Work instruction | Some lines in the listing below may include the string "will". How many are there? Give only the number.

Task material |
####

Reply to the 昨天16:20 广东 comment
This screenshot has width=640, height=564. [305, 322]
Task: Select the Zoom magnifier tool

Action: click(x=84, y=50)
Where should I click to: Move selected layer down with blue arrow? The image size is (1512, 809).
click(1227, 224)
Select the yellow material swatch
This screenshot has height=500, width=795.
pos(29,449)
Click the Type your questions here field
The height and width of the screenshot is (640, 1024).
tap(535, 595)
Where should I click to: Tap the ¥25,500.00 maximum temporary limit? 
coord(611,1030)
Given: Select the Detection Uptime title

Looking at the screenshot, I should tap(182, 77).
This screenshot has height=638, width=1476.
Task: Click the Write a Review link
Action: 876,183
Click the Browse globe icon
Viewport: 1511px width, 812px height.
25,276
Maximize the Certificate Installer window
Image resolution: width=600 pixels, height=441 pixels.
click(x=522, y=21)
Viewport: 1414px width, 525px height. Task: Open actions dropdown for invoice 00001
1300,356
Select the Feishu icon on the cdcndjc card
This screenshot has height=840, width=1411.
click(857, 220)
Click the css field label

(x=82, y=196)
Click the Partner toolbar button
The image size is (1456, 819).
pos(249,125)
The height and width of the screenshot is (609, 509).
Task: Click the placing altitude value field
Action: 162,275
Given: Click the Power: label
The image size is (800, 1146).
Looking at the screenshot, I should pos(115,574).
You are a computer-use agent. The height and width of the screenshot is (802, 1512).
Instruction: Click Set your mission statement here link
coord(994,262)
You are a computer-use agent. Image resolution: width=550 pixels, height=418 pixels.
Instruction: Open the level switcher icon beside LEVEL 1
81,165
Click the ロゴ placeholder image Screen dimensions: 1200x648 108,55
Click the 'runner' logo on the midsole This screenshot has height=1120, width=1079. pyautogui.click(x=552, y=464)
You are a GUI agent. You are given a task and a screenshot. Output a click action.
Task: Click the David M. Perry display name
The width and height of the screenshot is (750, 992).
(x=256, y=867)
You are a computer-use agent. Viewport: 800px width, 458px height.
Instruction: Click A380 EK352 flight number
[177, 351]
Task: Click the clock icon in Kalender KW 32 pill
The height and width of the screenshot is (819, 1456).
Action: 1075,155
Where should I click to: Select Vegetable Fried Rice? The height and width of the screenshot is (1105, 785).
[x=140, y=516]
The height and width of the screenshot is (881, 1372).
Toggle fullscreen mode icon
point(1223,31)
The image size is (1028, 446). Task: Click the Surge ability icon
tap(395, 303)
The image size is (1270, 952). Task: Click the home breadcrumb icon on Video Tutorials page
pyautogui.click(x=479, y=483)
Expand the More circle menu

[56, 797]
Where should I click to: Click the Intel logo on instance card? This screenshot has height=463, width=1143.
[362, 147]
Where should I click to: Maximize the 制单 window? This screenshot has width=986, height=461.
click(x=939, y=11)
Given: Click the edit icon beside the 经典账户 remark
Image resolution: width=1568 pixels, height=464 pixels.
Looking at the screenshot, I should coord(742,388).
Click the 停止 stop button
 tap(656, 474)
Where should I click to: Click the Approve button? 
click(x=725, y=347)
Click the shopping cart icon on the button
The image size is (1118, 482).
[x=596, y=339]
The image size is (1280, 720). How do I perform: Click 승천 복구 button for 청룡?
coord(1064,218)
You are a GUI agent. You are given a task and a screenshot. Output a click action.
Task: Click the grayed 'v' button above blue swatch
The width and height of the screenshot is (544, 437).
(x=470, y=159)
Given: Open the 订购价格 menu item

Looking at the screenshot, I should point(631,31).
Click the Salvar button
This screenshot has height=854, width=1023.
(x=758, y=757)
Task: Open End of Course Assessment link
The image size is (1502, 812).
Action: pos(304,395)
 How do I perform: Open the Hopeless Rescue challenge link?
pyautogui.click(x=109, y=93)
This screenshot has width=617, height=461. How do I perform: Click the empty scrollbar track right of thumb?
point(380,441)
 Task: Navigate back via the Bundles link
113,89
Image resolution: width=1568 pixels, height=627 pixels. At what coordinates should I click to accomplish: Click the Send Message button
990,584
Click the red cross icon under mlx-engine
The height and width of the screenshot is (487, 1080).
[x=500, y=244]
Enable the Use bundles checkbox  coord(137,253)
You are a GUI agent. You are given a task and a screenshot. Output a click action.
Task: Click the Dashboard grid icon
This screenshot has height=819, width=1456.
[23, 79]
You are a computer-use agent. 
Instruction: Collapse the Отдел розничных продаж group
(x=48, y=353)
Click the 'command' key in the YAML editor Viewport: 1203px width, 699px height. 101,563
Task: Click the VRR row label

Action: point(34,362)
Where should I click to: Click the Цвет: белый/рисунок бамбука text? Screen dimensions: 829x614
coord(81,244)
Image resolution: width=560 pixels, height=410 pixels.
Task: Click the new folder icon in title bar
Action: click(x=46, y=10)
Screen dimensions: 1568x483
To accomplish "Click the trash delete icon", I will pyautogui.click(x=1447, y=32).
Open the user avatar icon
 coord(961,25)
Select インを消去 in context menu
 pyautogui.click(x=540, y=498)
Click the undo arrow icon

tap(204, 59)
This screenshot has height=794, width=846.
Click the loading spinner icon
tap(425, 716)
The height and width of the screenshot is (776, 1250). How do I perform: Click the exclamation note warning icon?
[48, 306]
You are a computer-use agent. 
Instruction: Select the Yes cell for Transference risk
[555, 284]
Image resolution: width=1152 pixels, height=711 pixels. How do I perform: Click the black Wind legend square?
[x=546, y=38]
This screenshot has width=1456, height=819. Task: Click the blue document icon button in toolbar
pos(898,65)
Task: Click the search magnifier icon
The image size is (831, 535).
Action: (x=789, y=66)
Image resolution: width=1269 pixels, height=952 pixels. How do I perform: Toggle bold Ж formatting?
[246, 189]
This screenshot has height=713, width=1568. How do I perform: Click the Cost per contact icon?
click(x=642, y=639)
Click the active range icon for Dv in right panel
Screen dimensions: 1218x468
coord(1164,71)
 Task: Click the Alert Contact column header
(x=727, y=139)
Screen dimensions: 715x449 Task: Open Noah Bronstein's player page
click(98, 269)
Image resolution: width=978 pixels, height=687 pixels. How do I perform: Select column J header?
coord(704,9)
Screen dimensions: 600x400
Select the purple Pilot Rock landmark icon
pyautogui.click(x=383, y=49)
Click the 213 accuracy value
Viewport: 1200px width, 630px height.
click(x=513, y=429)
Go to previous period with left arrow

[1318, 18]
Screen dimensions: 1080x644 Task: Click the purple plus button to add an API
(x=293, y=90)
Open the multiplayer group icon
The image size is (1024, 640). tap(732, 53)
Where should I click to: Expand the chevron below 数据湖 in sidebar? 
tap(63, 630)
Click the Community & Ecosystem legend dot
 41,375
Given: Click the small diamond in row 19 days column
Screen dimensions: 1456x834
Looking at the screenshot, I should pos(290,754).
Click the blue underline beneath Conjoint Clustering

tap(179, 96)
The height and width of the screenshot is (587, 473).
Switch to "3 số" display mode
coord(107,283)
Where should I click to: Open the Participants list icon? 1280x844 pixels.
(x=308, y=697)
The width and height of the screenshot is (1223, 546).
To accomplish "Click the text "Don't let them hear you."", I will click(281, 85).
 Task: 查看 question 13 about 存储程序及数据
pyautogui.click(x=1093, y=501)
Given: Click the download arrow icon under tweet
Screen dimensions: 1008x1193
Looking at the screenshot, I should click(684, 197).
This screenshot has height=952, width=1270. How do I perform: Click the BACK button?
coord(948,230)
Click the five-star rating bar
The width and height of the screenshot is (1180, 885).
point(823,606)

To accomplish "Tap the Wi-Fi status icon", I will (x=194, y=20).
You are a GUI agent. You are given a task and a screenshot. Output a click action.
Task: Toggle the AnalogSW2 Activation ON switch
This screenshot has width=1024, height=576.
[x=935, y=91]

####

Solution | 3